For this year’s annual 10-year forecast, JetNet predicts deliveries of 8,600 business jets worth a total of $262 billion. In the same decade outlook, the forecast added 4,300 turboprops at $25 billion through 2033.

Honeywell Aerospace’s latest forecast, released in October at the start of NBAA-BACE, was slightly more conservative, calling for the delivery of 8,500 new business jets worth $280 billion over the next decade and cracking the 900-units-a-year delivery threshold for the first time since 2008 at the tail end of the forecast window.

“The business aviation industry is in a prolonged period of healthy growth, and we don’t see that positive trend changing any time soon,” said Heath Patrick, Honeywell Aerospace Technologies’ president for the Americas aftermarket. “Business aviation continues to see more users and, as a result, manufacturers are ramping up production to keep pace with growing demand, a trend we expect to continue for the foreseeable future.”

Next year, the company predicts 16% more business jet deliveries than in pre-Covid 2019. Over the next half decade, Honeywell’s survey anticipates that large-cabin jets will account for one-third of the delivery total and two-thirds of the total revenue value.

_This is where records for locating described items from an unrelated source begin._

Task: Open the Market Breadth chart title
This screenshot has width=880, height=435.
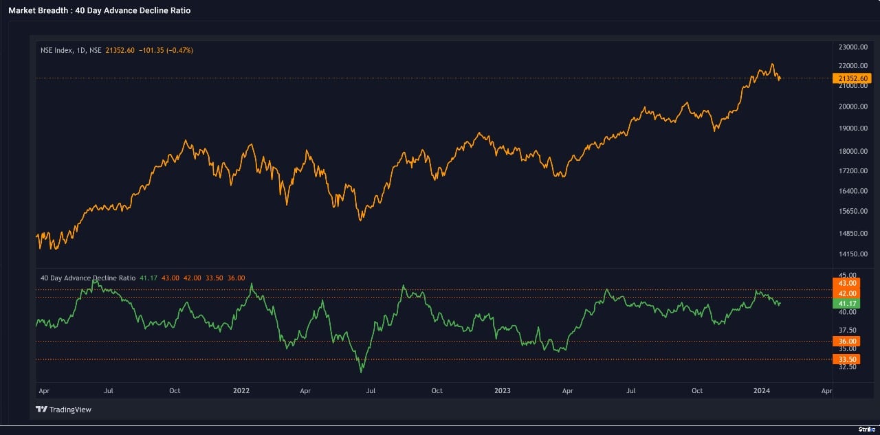Action: click(x=100, y=10)
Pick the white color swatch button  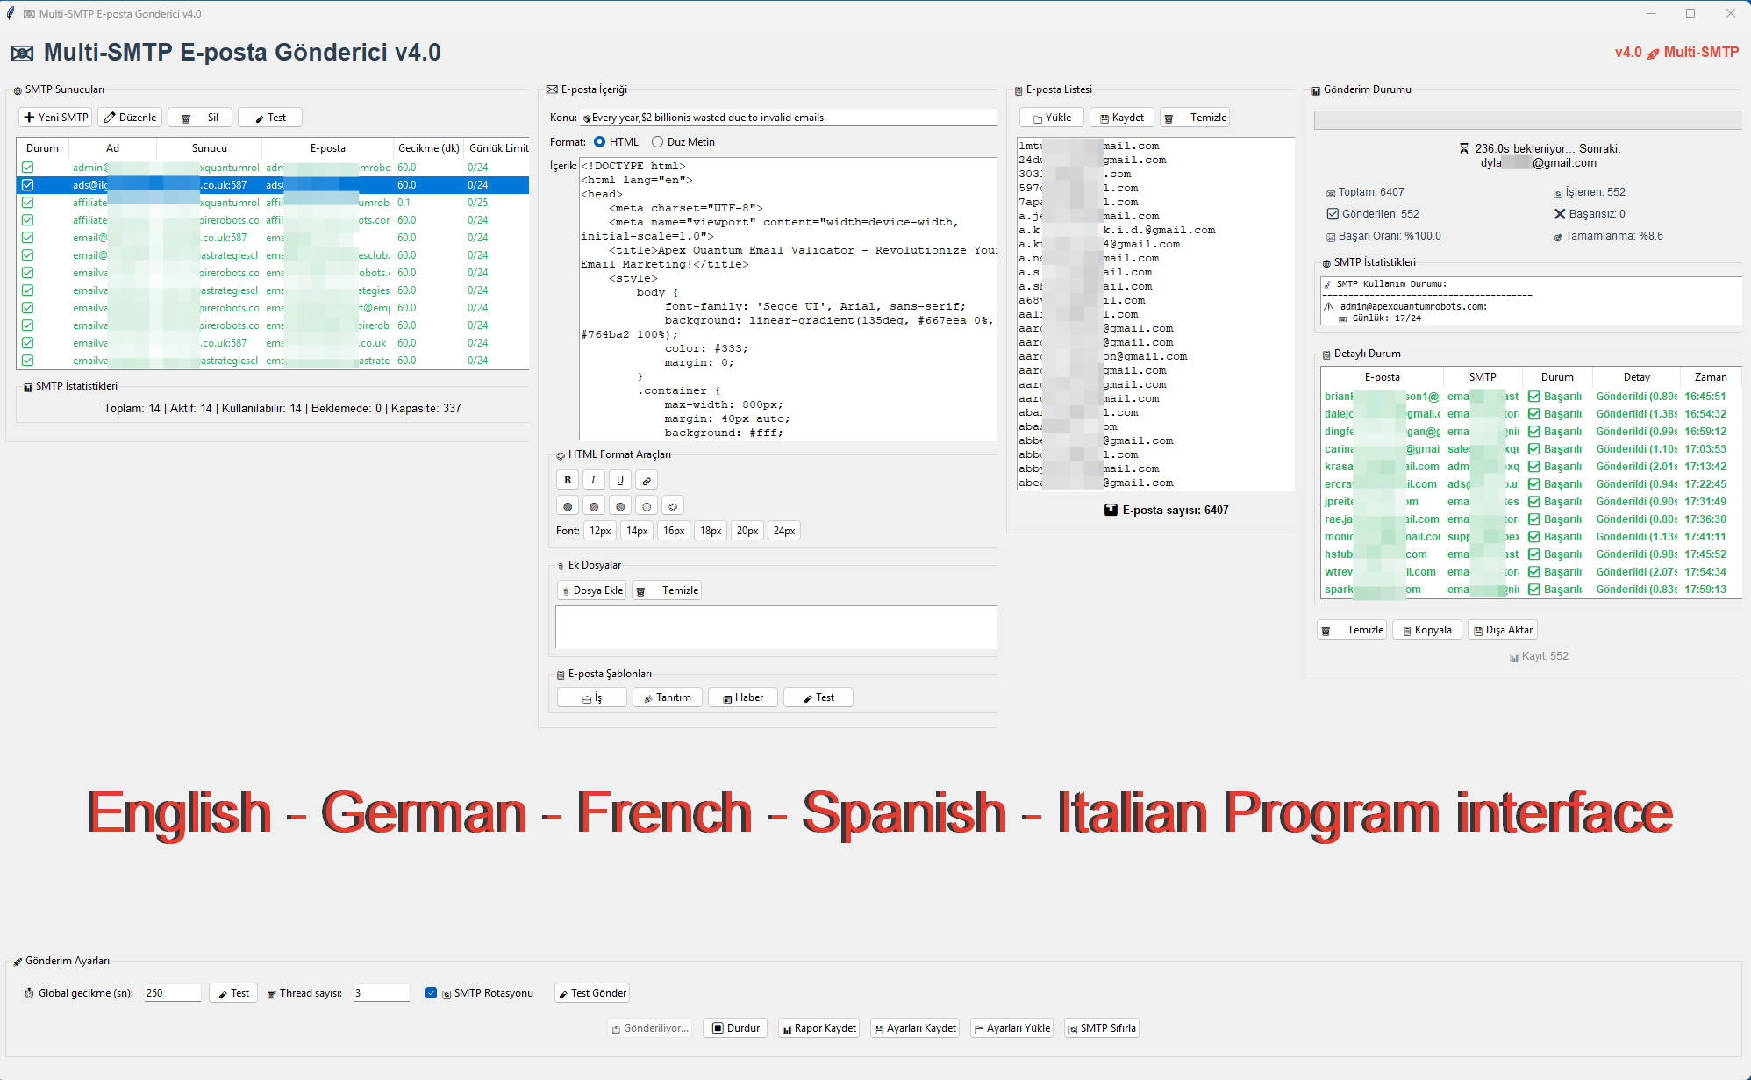point(647,506)
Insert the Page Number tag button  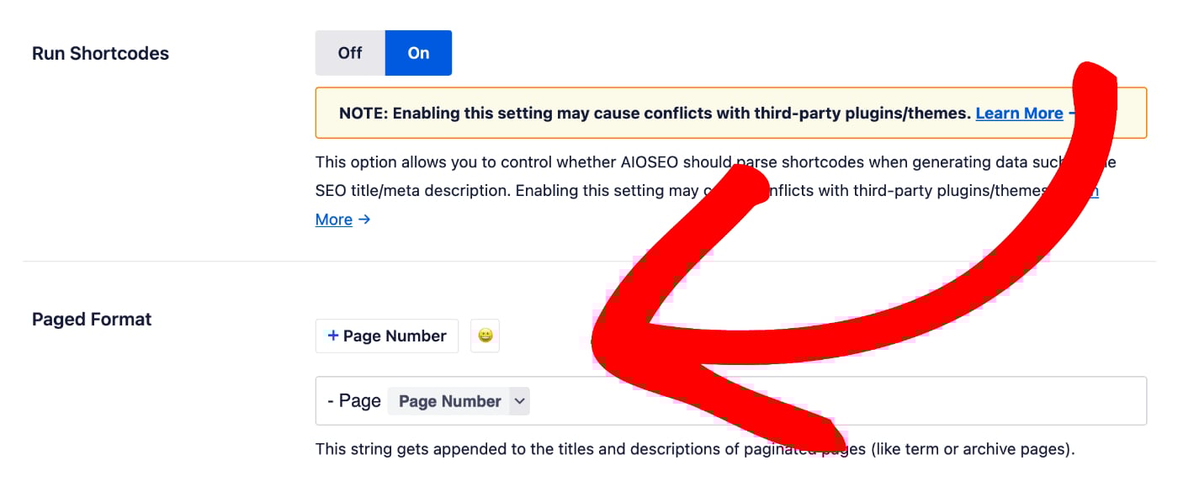[x=387, y=336]
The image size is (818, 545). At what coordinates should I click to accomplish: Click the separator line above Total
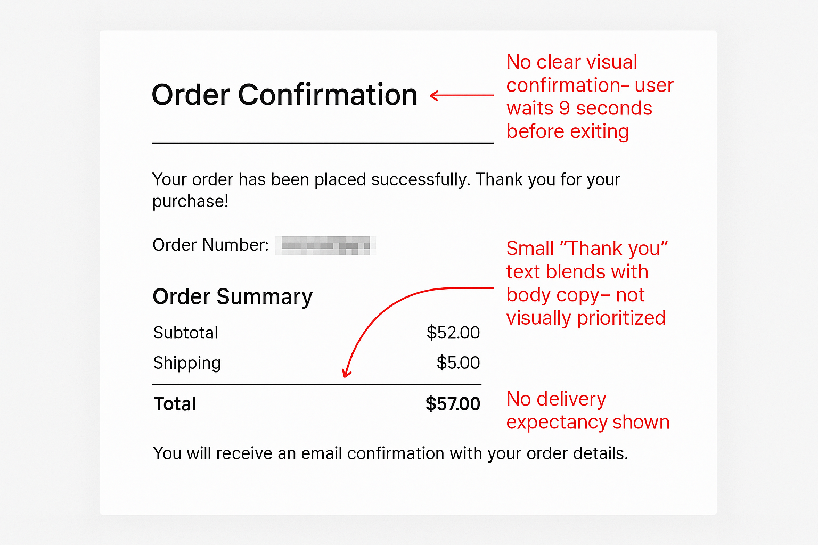tap(317, 384)
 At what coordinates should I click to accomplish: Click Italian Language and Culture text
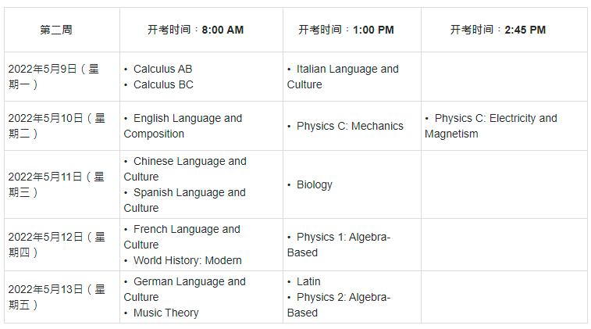[343, 77]
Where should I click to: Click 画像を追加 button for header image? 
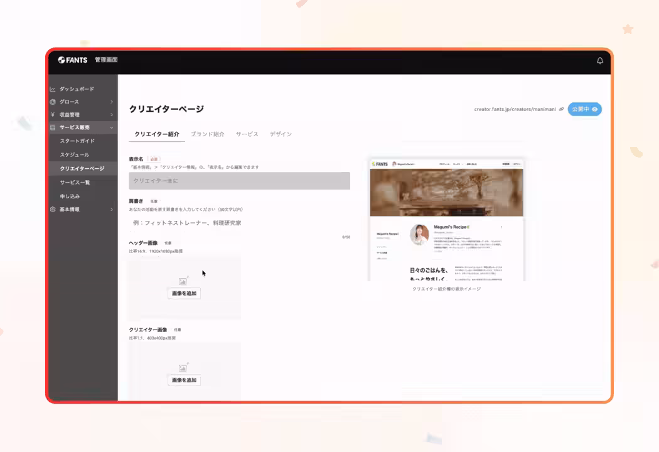(x=184, y=293)
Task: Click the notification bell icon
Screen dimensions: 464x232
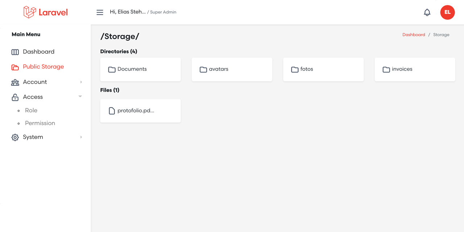Action: (x=427, y=12)
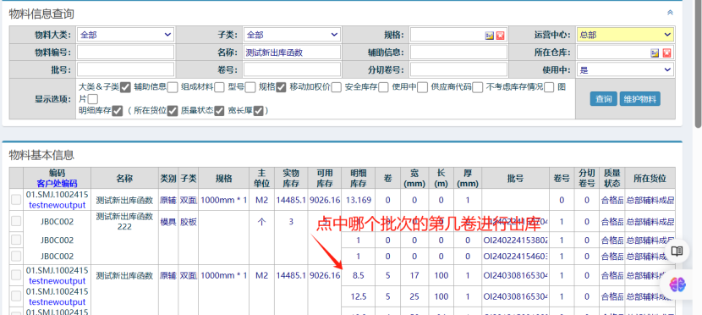Screen dimensions: 702x315
Task: Open the 规格 picker icon
Action: click(490, 36)
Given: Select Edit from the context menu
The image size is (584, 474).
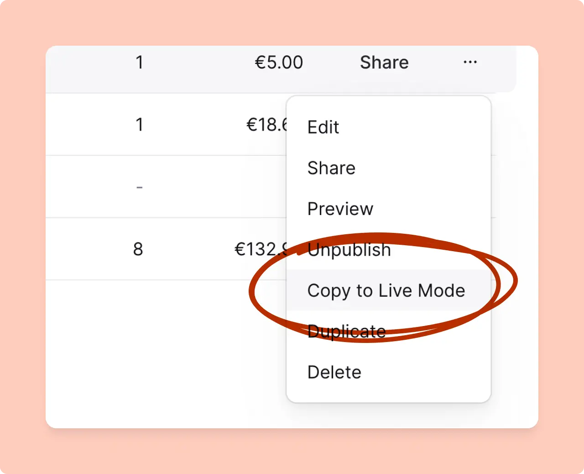Looking at the screenshot, I should (x=323, y=127).
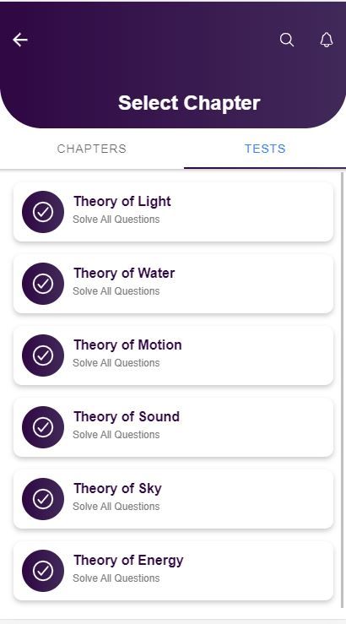Click the Theory of Energy checkmark icon
Image resolution: width=346 pixels, height=624 pixels.
(43, 571)
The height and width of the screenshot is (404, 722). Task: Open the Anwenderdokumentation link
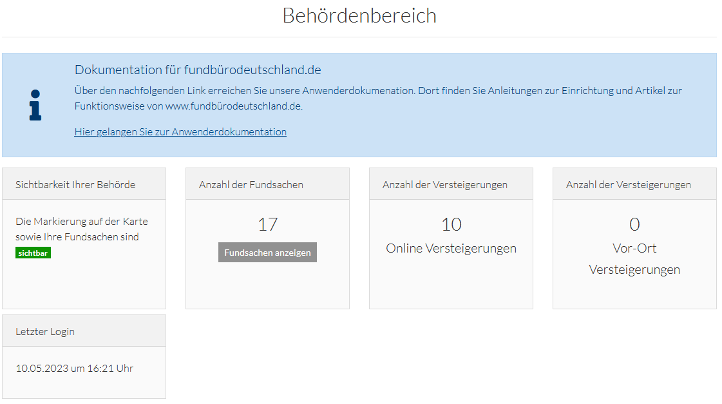(180, 132)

In terms of where deliveries are anticipated over the next five years, North America is expected to receive two-thirds of the total, followed by 13% to Europe, 10% to Latin America, 7% to Asia Pacific, and the remaining 3% to the Middle East.

While the preowned aircraft market has cooled somewhat since the record low inventories of 2021 and 2022, Honeywell noted that used jet values remain strong compared with those of the previous decade. The report predicted that while the inventory should continue to slowly rise, prices should remain stable. Operators in the survey noted that they expect to rely more heavily on the preowned market to expand their fleets than in previous years.

Vincent noted continued stabilization in the preowned jet market as some young aircraft have begun to appear on the market for the first time in several years. “The market is moving, and it’s normalizing back up to 7 to 8% of the fleet [availability],” he said. “We want to start seeing numbers like that because with two-year backlogs, [preowned] is another way to get people into the industry.”